- _INPUT RECORDS_

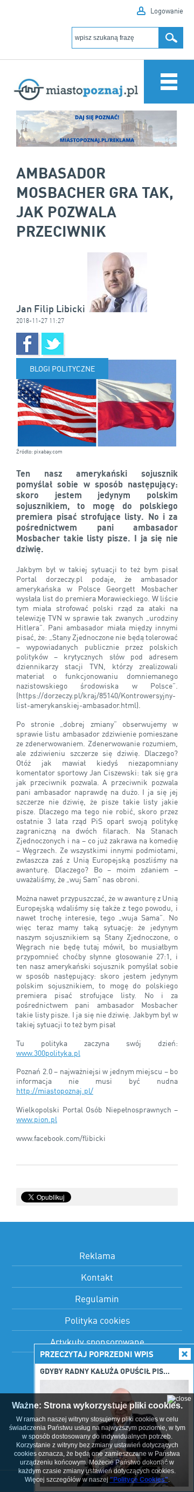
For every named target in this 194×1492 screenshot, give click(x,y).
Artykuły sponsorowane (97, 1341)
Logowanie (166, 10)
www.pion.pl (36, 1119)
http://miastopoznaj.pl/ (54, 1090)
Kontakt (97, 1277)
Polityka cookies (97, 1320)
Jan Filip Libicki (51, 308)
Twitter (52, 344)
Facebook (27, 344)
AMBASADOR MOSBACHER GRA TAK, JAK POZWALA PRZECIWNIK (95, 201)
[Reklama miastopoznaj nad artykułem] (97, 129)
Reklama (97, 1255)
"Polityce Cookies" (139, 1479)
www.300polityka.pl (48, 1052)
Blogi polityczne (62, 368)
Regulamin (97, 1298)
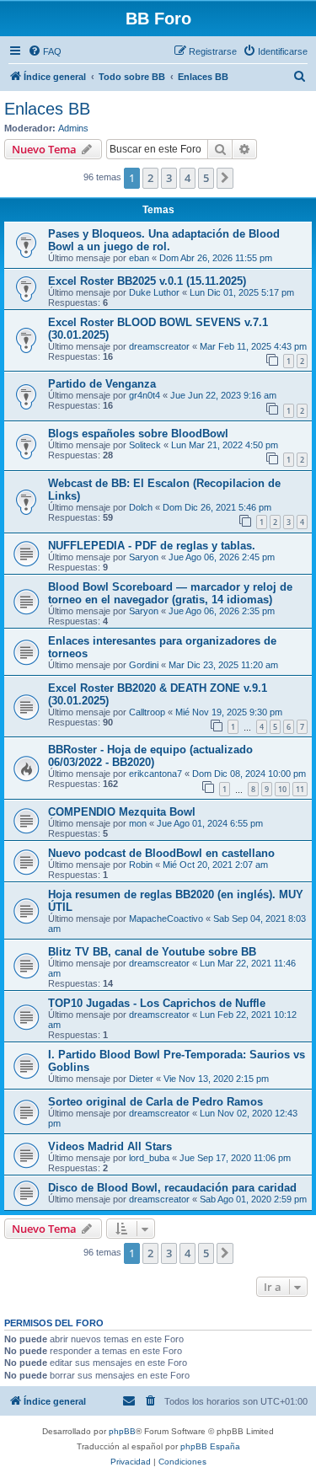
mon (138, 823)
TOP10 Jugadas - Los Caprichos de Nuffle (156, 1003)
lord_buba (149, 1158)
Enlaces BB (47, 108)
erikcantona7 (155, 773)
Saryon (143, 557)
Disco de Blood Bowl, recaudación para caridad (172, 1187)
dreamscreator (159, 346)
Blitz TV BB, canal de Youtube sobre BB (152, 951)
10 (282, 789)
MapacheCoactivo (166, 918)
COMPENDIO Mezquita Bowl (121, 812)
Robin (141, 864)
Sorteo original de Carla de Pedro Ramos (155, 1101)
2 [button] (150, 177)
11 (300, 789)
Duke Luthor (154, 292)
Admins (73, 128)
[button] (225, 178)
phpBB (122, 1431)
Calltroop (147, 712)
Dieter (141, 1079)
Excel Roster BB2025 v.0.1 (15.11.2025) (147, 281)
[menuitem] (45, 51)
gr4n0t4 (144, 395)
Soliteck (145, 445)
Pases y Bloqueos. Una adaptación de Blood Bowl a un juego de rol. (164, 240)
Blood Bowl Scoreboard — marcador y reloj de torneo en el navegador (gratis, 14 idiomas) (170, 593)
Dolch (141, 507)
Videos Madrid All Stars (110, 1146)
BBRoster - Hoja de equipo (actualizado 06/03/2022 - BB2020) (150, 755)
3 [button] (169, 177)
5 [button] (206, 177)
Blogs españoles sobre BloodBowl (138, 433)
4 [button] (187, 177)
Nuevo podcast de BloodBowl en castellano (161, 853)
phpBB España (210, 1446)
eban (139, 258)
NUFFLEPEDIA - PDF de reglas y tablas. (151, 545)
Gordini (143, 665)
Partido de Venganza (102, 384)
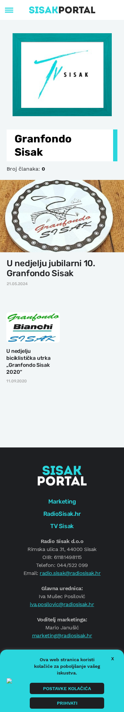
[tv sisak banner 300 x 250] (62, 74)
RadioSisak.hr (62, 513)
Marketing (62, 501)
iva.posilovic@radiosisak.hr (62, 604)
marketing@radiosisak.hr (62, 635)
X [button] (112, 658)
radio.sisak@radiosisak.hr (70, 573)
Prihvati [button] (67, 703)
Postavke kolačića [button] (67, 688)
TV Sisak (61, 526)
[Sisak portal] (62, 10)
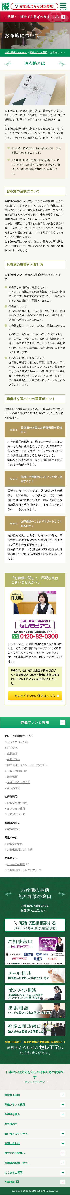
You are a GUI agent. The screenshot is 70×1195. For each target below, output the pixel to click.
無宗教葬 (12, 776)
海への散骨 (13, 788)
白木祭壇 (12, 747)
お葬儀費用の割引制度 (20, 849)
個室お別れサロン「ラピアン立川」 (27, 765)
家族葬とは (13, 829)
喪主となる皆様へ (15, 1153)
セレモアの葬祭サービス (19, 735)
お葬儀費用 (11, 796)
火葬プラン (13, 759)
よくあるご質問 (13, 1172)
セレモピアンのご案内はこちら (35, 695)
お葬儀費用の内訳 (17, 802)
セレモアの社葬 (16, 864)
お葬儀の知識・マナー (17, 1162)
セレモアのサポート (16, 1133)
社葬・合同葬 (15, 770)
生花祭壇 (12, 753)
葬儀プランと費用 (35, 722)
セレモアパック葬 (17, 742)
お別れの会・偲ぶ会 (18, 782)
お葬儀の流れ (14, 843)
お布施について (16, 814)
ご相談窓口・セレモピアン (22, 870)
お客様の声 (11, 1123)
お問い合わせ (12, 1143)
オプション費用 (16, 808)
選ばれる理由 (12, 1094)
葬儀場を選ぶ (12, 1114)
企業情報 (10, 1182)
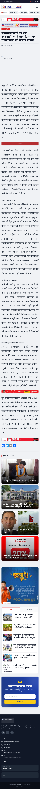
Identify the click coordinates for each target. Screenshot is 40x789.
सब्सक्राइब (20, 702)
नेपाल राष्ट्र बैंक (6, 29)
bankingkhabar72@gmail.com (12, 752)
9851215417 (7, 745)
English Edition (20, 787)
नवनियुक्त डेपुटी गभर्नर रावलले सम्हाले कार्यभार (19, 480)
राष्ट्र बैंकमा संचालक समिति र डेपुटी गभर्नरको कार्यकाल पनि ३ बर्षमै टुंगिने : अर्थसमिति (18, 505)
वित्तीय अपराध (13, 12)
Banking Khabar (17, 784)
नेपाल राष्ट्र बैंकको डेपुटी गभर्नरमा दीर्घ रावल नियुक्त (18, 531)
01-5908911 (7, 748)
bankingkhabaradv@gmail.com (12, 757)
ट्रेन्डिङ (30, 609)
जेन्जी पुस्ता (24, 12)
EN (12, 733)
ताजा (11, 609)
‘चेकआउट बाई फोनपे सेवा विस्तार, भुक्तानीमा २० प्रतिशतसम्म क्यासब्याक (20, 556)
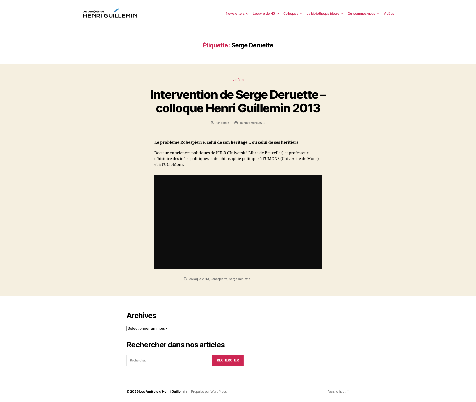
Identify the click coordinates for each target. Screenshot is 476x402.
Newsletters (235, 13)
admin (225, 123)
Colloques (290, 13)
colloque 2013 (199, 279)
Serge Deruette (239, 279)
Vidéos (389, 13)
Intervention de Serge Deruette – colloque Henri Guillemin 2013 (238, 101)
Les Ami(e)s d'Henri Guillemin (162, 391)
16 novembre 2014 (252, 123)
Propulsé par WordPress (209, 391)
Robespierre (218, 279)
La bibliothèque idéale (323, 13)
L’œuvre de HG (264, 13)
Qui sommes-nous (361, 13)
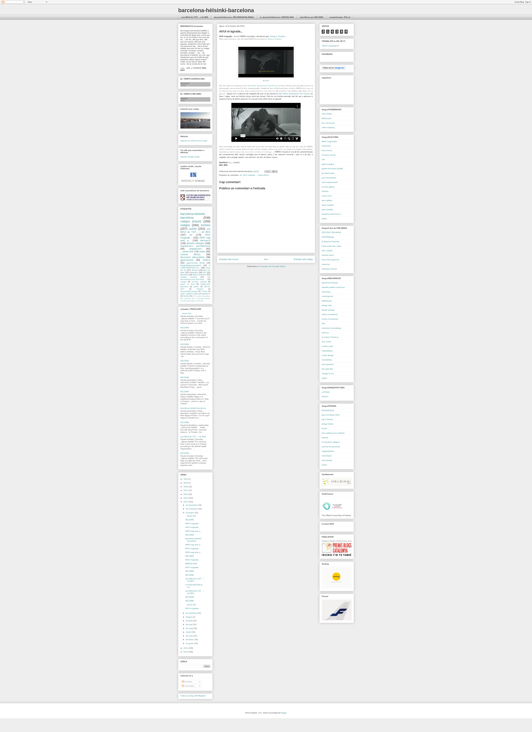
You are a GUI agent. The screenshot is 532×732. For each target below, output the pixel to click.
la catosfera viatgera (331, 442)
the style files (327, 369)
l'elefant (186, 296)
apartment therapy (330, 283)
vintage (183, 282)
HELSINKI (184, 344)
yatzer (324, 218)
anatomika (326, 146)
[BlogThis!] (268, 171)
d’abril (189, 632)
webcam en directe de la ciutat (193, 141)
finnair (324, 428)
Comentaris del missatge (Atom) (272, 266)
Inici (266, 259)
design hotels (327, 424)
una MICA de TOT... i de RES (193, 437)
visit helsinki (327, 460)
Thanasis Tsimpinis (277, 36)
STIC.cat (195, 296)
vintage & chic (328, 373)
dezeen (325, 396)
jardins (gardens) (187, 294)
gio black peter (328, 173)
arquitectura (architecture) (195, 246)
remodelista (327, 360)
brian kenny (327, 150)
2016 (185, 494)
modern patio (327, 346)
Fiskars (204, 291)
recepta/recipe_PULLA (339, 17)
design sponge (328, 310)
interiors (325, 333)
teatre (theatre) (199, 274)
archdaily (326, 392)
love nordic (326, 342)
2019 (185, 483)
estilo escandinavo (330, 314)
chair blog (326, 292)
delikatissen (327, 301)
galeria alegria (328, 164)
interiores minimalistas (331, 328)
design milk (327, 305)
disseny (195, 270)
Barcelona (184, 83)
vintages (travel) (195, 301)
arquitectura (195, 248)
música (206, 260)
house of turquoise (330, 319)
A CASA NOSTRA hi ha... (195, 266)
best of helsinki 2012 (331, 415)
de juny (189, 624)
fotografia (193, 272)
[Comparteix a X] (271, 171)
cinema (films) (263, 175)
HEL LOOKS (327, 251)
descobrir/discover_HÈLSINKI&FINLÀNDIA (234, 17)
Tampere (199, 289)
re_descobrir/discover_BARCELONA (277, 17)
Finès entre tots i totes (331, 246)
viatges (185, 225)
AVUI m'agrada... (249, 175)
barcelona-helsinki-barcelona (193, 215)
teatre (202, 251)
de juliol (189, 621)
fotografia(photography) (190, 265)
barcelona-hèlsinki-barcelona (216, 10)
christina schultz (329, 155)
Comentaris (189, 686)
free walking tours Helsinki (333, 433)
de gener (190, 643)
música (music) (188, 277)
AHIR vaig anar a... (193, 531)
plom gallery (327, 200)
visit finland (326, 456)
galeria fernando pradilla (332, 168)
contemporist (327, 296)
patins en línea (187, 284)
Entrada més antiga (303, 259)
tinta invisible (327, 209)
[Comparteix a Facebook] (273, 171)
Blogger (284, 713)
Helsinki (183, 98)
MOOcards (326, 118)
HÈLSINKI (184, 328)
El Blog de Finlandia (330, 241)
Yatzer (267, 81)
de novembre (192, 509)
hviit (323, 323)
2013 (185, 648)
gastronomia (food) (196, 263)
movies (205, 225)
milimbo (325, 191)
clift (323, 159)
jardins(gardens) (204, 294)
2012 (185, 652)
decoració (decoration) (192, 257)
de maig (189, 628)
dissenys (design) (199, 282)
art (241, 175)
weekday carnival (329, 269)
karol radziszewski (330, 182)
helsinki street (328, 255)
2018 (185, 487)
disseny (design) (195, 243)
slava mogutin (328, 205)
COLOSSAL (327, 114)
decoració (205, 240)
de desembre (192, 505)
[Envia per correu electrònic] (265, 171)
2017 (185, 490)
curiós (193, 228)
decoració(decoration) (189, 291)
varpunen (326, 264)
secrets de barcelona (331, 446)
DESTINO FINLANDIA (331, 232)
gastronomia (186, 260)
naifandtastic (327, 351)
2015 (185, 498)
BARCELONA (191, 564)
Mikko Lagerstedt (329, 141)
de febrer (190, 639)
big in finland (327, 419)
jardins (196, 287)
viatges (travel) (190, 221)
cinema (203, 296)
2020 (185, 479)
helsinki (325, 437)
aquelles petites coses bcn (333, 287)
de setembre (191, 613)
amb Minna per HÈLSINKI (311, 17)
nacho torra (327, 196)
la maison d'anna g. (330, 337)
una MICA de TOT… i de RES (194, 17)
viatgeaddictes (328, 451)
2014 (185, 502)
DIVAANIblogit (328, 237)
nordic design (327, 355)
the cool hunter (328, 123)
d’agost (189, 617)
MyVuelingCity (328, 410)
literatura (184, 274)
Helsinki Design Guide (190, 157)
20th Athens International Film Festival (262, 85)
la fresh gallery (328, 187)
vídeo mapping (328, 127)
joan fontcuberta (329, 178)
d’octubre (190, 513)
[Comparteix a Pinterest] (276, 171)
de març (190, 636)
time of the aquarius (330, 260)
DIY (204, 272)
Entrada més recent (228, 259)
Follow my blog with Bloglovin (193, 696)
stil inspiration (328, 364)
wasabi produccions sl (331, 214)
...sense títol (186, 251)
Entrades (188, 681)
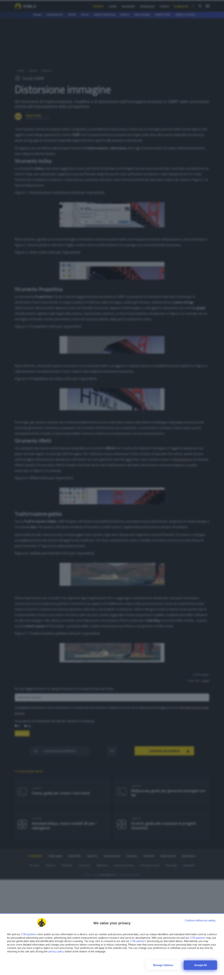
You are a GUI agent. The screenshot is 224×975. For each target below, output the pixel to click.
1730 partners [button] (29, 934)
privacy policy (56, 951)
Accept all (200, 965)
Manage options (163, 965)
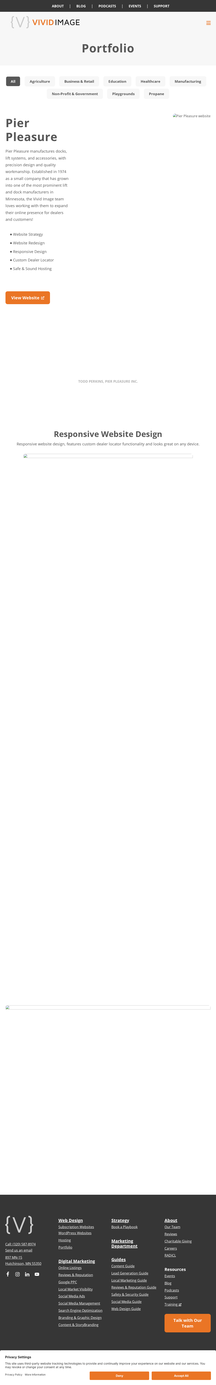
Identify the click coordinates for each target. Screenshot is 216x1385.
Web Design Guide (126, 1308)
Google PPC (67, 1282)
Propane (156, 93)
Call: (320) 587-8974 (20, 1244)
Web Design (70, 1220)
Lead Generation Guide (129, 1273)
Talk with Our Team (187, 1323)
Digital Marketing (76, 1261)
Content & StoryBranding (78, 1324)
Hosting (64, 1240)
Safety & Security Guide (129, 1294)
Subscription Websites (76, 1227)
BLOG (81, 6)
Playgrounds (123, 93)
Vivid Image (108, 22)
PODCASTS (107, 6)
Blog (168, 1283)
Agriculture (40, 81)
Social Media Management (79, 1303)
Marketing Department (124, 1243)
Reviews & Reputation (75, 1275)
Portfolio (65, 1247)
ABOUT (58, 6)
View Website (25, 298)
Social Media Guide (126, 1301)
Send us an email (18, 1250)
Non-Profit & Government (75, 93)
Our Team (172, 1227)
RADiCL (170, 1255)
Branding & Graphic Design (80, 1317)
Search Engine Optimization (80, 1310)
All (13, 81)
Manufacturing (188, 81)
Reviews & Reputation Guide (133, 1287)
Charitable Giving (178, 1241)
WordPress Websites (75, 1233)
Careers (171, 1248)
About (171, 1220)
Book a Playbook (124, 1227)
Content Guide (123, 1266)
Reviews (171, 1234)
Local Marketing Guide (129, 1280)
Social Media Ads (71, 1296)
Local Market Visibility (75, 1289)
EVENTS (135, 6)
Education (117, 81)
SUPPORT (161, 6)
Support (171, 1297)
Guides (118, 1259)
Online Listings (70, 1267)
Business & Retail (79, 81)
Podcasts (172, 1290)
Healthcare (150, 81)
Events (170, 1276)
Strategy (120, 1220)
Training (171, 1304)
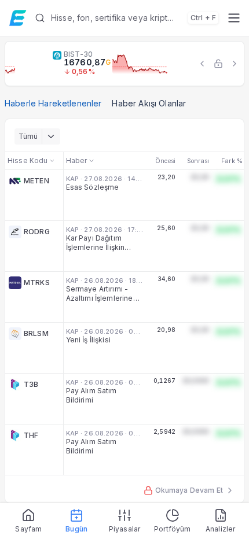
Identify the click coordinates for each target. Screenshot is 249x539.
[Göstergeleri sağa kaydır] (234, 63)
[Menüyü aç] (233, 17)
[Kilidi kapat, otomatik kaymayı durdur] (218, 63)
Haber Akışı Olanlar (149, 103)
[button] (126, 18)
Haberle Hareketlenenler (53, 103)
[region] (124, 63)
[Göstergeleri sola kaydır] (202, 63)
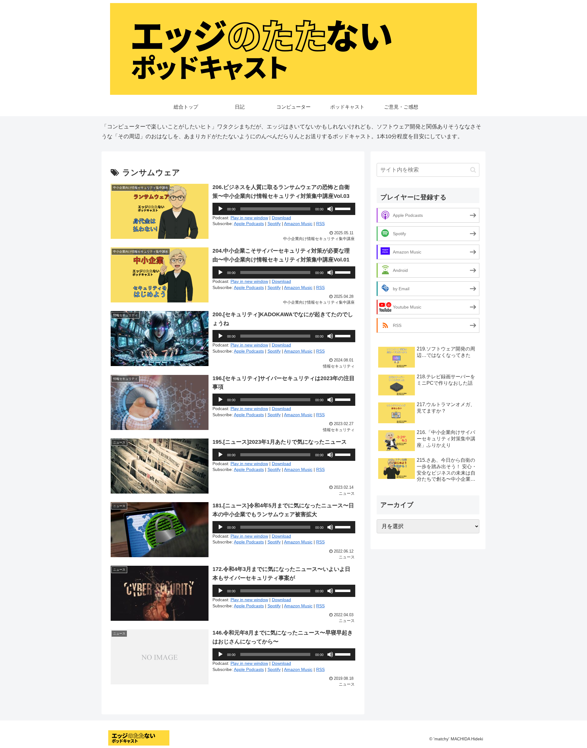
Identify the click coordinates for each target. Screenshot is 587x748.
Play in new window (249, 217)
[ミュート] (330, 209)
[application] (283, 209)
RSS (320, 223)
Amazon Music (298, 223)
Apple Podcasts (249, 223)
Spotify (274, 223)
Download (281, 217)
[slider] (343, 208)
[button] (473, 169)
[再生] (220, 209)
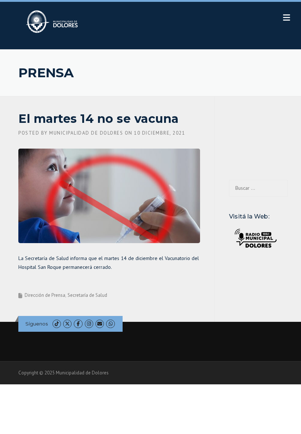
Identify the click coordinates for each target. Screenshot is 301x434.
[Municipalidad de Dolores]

- _REQUIRED TASK_
Extract the lines of the material from the line with "recepta/recipe_PULLA (339, 17)" to the line with "HEL LOOKS (327, 251)", both included, and repeat them verbatim.

- _ANSWER FOR THE TASK_
recepta/recipe_PULLA (339, 17)
design sponge (328, 310)
interiors (325, 333)
teatre (theatre) (199, 274)
archdaily (326, 392)
love nordic (326, 342)
2019 (185, 483)
estilo escandinavo (330, 314)
chair blog (326, 292)
delikatissen (327, 301)
galeria alegria (328, 164)
interiores minimalistas (331, 328)
design milk (327, 305)
disseny (195, 270)
Barcelona (184, 83)
vintages (travel) (195, 301)
arquitectura (195, 248)
música (206, 260)
house of turquoise (330, 319)
A CASA NOSTRA hi ha... (195, 266)
best of helsinki 2012 (331, 415)
de juny (189, 624)
fotografia (193, 272)
[Comparteix a X] (271, 171)
cinema (films) (263, 175)
HEL LOOKS (327, 251)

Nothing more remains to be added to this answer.